Developing the not-giving-a-shit muscle
“I can't give you a sure-fire formula for success, but I can give you a formula for failure: try to please everybody all the time.”
Herbert Bayard Swope
Some people seem to be in-built with a strong not-giving-a-shit muscle. But I think many of us have to work on it.
And I think it is worth working on because it can enable us to make decisions based on our values, not on what we believe will be the most popular choice.
I'm a sociable person. I value friendships highly. As a result, it has often affected me deeply if I think someone doesn't like me, or if they don't agree with some action I've taken.
But if I think about it for just a few moments, the idea that my actions and decisions could be well received by absolutely everyone is completely ridiculous. It's just not going to happen.
A great deal of mental peace can come from surrendering control. By trying to make sure that everyone likes us, we are attempting something that is beyond our capabilities.
It is likely that at some stage, however much we believe in what we do, and believe that it is good and right, someone's going to get pissed off about it. I think accepting and surrendering to this truth can be incredibly liberating.
I myself have a lot of work to do to develop this muscle. But something that helps me is remembering that I have friends who I deeply respect who seem to respect me in return, and who believe that I am a good man.
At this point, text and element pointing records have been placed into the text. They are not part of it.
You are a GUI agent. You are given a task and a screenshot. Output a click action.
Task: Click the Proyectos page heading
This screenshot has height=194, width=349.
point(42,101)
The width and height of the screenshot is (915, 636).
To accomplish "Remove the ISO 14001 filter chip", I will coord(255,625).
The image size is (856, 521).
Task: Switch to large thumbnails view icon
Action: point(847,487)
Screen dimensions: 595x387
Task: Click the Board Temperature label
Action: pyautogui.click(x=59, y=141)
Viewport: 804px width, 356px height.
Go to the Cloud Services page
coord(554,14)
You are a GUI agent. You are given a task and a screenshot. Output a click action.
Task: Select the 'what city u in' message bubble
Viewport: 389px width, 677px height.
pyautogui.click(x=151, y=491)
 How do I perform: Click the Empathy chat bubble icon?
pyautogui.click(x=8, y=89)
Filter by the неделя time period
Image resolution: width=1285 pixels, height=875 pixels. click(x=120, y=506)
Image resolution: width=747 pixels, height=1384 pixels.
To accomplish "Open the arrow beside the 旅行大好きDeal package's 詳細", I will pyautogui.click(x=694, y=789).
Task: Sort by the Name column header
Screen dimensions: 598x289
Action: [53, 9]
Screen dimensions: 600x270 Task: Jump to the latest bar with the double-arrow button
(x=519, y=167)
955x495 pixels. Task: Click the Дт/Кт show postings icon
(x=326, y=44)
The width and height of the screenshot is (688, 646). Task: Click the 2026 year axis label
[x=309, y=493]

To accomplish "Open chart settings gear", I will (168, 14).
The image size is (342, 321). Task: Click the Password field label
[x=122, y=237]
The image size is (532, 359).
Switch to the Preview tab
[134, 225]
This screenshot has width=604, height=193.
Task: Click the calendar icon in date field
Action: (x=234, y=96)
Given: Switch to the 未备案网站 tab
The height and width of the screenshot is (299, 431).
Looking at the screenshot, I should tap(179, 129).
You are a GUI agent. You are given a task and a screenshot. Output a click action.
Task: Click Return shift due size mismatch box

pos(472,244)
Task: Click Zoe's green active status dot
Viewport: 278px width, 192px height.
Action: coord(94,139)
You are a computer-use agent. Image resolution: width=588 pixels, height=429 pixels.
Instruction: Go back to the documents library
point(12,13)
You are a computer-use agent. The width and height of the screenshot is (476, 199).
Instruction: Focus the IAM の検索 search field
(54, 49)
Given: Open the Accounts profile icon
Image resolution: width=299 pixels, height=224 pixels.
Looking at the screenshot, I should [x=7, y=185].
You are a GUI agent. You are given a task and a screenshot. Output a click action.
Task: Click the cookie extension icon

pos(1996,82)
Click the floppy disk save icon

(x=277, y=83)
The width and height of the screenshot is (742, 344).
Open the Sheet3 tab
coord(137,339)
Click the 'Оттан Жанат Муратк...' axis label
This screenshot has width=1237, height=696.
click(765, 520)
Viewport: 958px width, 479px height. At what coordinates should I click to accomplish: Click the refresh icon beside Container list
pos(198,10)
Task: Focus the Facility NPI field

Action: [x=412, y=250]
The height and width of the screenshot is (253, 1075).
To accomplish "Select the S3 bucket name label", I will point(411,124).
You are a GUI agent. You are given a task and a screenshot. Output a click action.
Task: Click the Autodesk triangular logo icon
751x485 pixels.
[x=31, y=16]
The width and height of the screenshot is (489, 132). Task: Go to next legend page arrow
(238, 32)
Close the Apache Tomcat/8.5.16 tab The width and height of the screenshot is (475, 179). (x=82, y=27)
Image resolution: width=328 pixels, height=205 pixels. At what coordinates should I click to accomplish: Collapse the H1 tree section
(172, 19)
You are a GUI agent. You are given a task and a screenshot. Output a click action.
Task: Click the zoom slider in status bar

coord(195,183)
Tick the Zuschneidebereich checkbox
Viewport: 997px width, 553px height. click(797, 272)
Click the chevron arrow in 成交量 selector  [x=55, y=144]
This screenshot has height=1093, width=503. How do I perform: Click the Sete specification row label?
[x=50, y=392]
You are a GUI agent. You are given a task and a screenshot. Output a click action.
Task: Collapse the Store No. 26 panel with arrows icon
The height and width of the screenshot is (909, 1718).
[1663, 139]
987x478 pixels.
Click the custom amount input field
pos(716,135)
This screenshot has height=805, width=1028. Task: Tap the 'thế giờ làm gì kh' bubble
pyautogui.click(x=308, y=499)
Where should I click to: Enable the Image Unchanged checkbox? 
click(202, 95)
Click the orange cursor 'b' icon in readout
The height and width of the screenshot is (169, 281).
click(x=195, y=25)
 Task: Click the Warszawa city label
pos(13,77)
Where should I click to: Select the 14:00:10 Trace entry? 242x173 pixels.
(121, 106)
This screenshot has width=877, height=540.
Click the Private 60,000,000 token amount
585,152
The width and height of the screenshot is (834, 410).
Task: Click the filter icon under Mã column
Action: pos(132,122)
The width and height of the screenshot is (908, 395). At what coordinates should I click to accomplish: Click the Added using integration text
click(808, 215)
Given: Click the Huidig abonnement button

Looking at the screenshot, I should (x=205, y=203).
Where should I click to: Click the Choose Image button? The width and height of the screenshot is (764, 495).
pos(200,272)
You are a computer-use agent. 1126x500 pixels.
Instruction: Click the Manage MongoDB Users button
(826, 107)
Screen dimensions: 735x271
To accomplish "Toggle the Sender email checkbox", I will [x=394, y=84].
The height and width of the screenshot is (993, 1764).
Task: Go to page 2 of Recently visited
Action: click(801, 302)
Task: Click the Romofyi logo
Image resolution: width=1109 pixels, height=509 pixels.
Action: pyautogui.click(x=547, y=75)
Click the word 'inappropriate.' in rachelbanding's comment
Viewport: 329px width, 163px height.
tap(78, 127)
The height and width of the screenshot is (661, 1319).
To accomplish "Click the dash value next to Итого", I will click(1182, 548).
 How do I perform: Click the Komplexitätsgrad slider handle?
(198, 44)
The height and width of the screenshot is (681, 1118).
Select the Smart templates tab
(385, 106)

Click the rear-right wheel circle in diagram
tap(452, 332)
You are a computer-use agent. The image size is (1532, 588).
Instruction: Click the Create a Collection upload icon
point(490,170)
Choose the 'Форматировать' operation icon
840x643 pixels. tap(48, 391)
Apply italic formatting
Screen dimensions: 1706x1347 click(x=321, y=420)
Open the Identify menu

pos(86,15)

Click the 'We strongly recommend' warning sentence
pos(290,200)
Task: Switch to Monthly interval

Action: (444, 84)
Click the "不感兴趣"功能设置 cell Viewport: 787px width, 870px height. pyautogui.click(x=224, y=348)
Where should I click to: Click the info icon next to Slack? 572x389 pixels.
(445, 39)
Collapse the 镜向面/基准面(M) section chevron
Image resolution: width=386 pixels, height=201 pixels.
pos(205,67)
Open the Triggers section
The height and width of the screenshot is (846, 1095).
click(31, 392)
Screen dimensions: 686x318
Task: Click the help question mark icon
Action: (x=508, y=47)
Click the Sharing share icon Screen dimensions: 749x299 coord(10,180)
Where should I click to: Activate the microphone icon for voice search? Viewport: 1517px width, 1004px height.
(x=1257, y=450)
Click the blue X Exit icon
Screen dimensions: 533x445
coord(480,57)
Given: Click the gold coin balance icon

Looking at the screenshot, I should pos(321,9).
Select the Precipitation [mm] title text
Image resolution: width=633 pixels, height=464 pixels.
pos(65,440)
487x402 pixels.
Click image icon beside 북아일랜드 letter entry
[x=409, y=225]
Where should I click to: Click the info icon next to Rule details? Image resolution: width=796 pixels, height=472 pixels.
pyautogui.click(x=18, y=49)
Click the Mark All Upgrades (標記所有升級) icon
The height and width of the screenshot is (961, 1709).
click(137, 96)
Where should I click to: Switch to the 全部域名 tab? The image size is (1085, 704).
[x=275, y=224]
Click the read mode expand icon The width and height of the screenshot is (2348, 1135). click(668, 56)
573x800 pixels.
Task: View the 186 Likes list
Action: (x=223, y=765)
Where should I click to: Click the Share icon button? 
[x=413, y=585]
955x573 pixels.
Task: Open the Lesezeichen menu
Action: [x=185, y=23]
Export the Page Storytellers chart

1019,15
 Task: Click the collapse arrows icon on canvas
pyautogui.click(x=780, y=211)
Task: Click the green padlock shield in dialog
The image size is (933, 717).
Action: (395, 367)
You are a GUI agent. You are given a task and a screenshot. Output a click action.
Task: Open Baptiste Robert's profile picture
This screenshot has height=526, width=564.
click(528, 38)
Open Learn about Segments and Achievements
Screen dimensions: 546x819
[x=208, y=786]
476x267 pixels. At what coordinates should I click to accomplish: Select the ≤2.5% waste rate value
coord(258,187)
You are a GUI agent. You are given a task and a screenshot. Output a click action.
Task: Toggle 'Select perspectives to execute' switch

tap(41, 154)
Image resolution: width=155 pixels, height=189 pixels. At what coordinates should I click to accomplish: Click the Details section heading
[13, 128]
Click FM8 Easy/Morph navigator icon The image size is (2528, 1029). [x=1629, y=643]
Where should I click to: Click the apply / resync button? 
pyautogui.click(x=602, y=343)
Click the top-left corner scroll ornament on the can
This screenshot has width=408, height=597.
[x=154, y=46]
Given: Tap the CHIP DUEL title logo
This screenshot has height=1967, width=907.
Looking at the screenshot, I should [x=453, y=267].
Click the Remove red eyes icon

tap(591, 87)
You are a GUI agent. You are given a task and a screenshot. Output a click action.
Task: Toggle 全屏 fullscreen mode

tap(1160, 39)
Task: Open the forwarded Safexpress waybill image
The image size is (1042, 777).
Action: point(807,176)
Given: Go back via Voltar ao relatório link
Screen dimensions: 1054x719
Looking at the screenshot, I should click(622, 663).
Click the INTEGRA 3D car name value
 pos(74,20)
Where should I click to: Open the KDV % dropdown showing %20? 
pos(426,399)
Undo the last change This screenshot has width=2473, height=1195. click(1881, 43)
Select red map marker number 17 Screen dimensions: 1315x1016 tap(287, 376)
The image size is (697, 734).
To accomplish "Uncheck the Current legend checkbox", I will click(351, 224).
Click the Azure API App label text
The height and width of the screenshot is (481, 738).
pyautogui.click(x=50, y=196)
This gives me the strength to be less concerned with the opinions of the rest of the world.
That is not to say that as long as I feel love from my own little bubble then everyone else can get stuffed.
But what it does mean is that my decisions can be driven by what I think is right, not what I think is going to make me the most friends.
What I think is right may of course actually be wrong. But as long as I am being honest with myself, it's the best I've got.